> **Task prompt**
Reproduce exactly the span of lines beginning at the one with "914x686 pixels. At" and ending at the last line of the data below, omitting pictures.

> **Supplied material**
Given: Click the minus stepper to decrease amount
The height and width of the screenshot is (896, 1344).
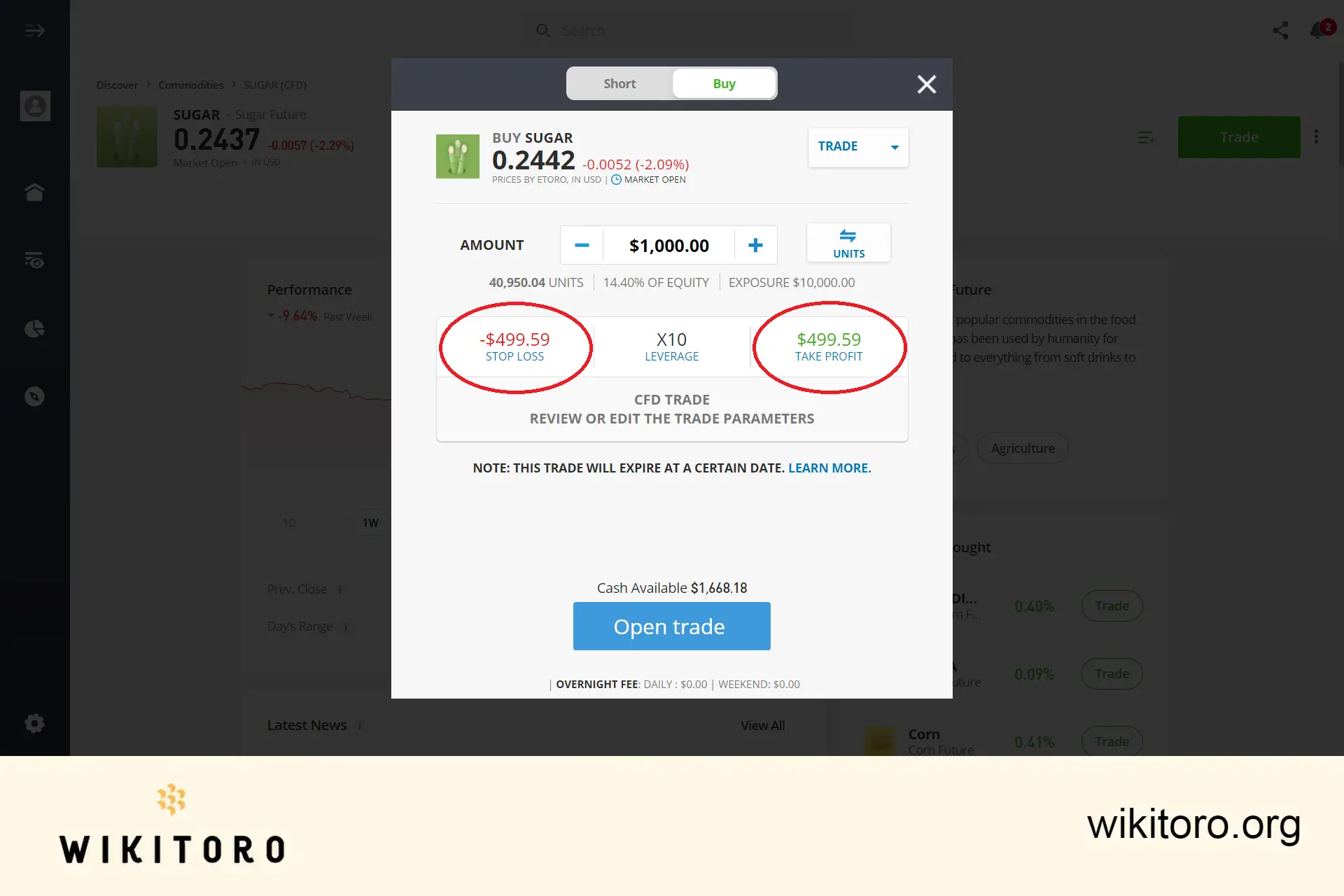Looking at the screenshot, I should (x=581, y=244).
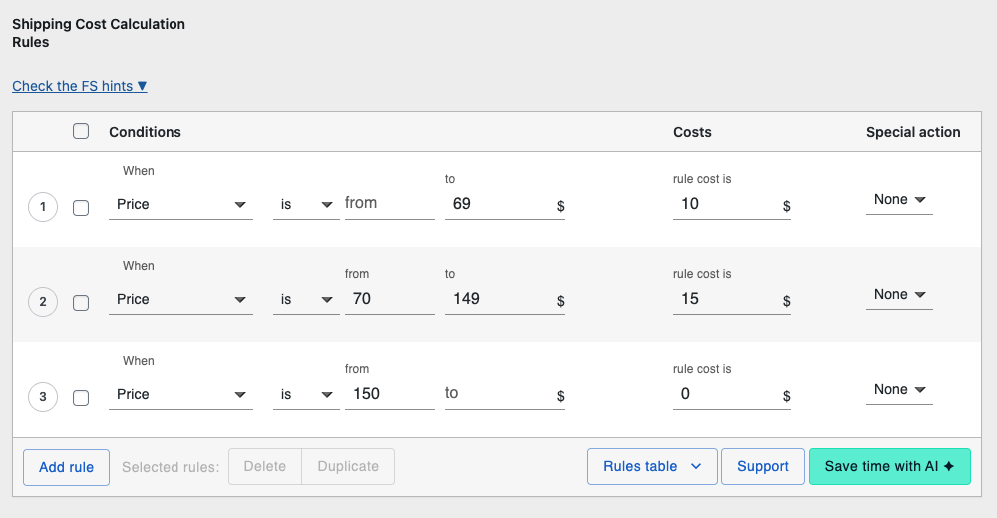The height and width of the screenshot is (518, 997).
Task: Click the empty 'from' field in rule 1
Action: click(389, 204)
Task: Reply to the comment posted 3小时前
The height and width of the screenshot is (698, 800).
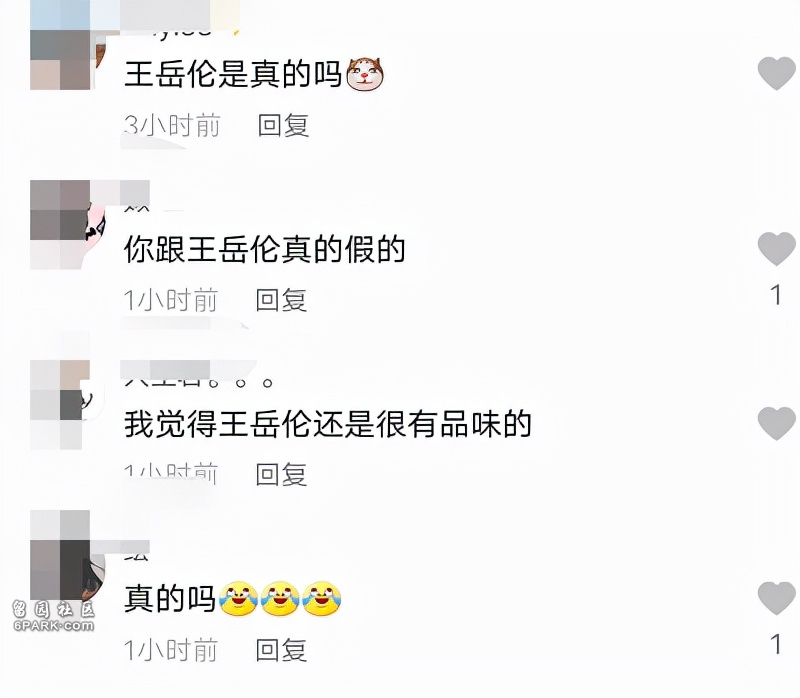Action: pyautogui.click(x=283, y=126)
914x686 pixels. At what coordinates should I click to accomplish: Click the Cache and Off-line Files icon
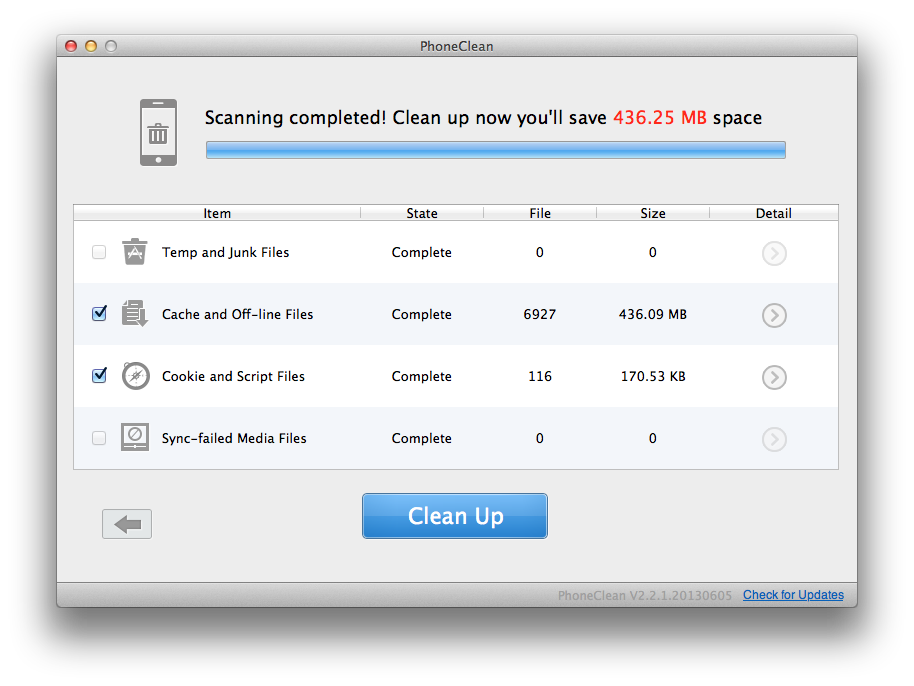tap(135, 314)
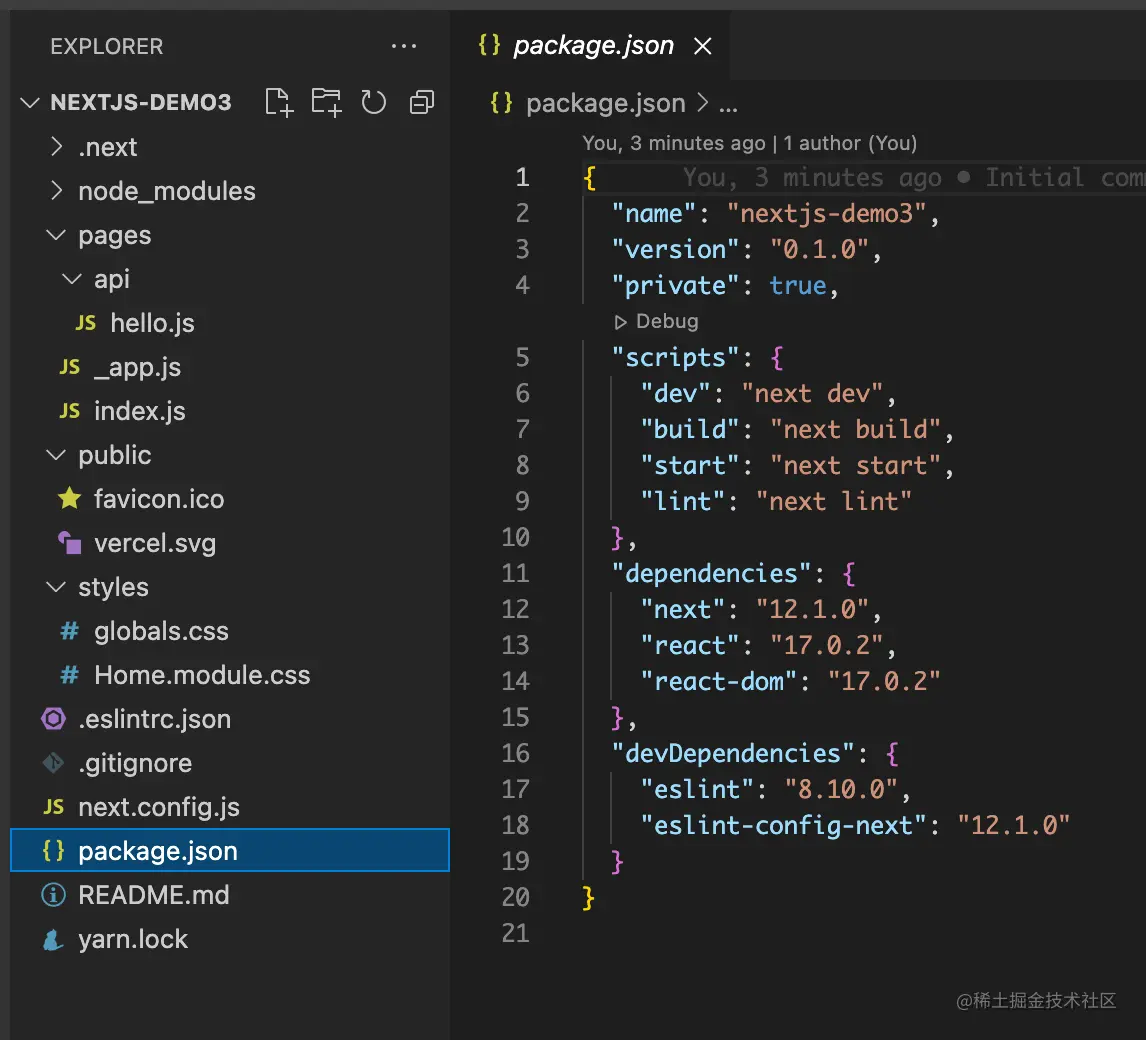Close the package.json editor tab

[x=703, y=46]
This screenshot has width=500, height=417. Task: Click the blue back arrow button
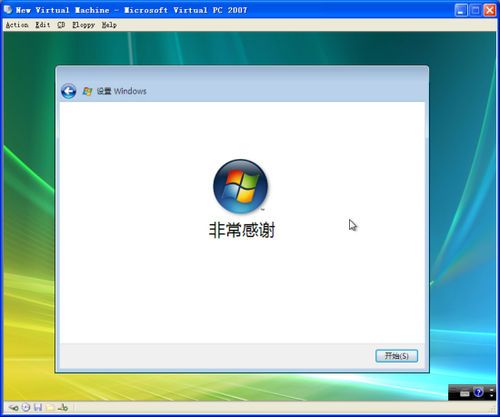pyautogui.click(x=69, y=91)
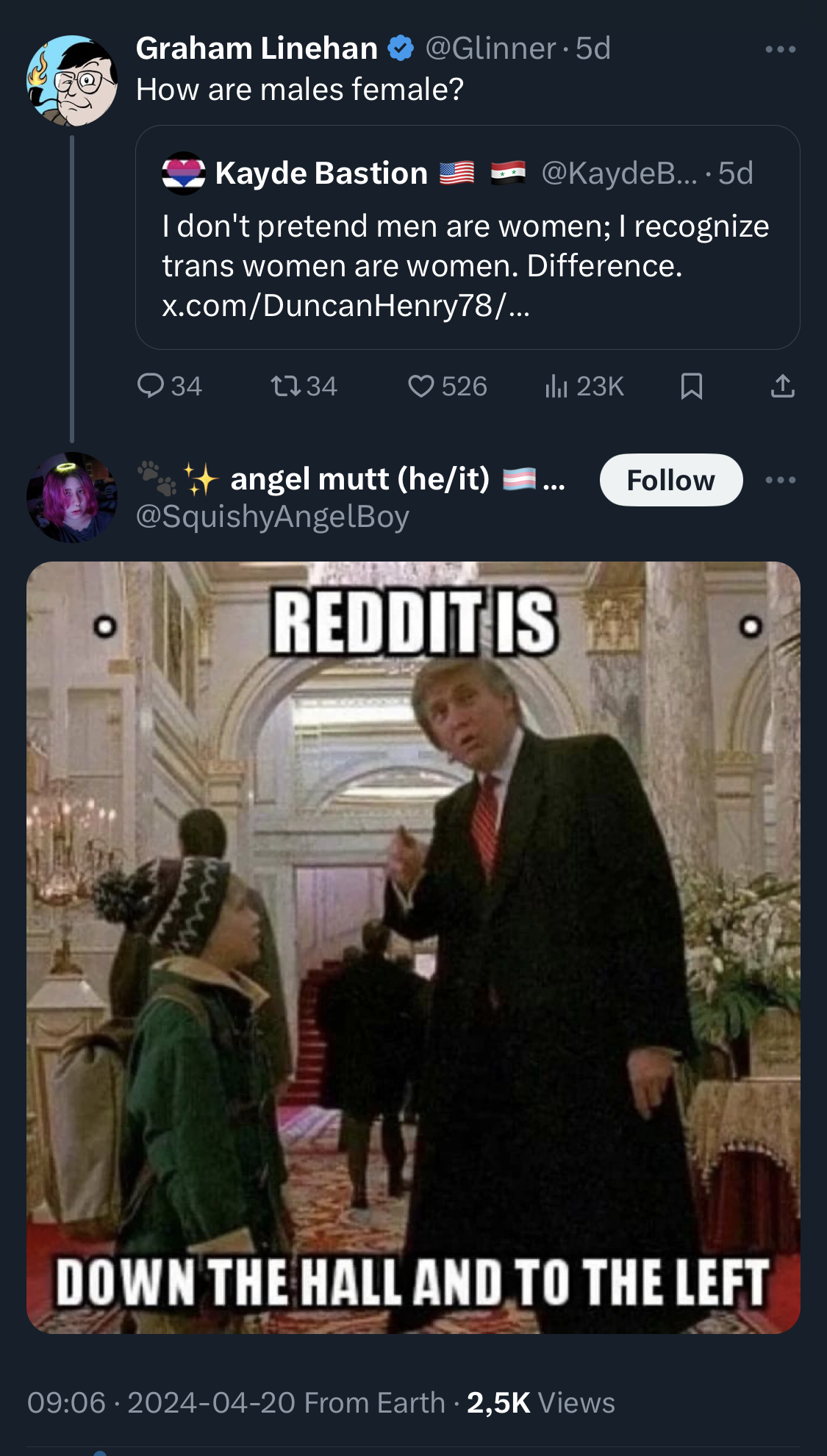
Task: Share Graham Linehan's tweet
Action: pos(783,386)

> **Reply to the exercise**
914x686 pixels. At what coordinates should I click to accomplish: Click the Cache and Off-line Files icon
tap(135, 314)
Close the package.json editor tab

[x=703, y=46]
This screenshot has width=500, height=417. Task: Click the blue back arrow button
pyautogui.click(x=69, y=91)
Task: Share Graham Linehan's tweet
Action: pos(783,386)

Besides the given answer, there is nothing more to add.